═══ SOURCE INFORMATION

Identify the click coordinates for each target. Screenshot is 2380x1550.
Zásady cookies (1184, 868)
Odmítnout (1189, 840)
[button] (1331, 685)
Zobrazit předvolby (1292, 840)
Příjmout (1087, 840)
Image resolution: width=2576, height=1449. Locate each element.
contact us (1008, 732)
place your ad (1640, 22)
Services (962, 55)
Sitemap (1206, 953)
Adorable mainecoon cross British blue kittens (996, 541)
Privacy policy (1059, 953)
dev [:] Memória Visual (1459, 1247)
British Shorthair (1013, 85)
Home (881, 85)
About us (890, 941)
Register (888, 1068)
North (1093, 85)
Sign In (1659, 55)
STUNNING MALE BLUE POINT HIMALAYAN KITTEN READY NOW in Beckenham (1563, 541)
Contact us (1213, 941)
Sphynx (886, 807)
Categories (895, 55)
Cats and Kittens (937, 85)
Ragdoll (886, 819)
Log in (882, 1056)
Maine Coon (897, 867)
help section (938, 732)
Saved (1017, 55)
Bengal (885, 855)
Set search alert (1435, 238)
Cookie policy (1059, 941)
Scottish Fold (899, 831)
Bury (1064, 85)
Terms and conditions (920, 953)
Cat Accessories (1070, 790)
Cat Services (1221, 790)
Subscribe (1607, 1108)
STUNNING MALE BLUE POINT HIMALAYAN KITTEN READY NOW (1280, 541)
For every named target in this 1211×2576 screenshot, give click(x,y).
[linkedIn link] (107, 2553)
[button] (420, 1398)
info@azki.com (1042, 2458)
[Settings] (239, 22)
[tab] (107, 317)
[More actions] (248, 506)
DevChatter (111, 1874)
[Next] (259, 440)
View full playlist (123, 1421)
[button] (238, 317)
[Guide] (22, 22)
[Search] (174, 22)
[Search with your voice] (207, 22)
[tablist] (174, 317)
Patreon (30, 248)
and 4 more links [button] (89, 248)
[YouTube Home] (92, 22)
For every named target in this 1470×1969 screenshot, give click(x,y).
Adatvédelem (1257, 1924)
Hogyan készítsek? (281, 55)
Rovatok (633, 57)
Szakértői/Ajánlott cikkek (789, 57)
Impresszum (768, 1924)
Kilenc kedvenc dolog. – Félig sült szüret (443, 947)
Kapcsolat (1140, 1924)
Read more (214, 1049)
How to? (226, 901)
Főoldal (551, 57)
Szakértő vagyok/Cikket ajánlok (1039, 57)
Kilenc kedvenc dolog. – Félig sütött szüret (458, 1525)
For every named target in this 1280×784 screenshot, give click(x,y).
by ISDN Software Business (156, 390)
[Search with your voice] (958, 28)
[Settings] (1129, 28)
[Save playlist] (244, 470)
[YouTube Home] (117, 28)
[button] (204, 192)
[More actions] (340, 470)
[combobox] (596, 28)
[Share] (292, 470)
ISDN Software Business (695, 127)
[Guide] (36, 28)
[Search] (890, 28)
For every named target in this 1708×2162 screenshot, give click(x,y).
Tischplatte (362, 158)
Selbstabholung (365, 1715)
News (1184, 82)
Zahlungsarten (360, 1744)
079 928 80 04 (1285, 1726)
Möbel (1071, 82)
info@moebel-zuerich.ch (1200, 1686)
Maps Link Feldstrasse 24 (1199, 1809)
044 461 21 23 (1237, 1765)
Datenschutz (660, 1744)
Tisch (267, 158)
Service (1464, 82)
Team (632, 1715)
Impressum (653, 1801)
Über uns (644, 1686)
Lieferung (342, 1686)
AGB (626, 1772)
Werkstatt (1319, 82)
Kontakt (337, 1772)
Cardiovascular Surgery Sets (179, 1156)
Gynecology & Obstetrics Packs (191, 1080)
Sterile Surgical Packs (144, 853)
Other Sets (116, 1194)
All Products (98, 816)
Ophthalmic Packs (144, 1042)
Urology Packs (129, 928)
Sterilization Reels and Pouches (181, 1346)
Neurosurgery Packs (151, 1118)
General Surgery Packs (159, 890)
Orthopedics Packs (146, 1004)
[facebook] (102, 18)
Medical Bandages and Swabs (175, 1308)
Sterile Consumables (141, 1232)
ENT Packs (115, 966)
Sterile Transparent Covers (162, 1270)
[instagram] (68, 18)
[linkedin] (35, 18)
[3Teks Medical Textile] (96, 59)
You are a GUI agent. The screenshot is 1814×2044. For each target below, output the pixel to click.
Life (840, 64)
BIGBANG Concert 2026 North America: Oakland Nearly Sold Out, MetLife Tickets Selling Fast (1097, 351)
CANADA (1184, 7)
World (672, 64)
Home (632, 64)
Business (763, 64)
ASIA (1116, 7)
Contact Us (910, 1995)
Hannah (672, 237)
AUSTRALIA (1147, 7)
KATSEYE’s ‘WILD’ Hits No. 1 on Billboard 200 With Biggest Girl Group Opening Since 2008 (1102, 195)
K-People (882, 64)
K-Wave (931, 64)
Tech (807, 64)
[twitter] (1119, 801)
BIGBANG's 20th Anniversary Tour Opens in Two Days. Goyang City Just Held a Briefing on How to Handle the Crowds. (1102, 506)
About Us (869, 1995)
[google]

══════

**THE TASK:** Reproduce each line of the entries above from the one containing "Sterile Consumables (141, 1232)" through the last, exactly, and no other line.

**TASK OUTPUT:**
Sterile Consumables (141, 1232)
ENT Packs (115, 966)
Sterile Transparent Covers (162, 1270)
[instagram] (68, 18)
[linkedin] (35, 18)
[3Teks Medical Textile] (96, 59)
You are a GUI agent. The screenshot is 1814×2044. For each target below, output the pixel to click.
Life (840, 64)
BIGBANG Concert 2026 North America: Oakland Nearly Sold Out, MetLife Tickets Selling Fast (1097, 351)
CANADA (1184, 7)
World (672, 64)
Home (632, 64)
Business (763, 64)
ASIA (1116, 7)
Contact Us (910, 1995)
Hannah (672, 237)
AUSTRALIA (1147, 7)
KATSEYE’s ‘WILD’ Hits No. 1 on Billboard 200 With Biggest Girl Group Opening Since 2008 (1102, 195)
K-People (882, 64)
K-Wave (931, 64)
Tech (807, 64)
[twitter] (1119, 801)
BIGBANG's 20th Anniversary Tour Opens in Two Days. Goyang City Just Held a Briefing on How to Handle the Crowds. (1102, 506)
About Us (869, 1995)
[google]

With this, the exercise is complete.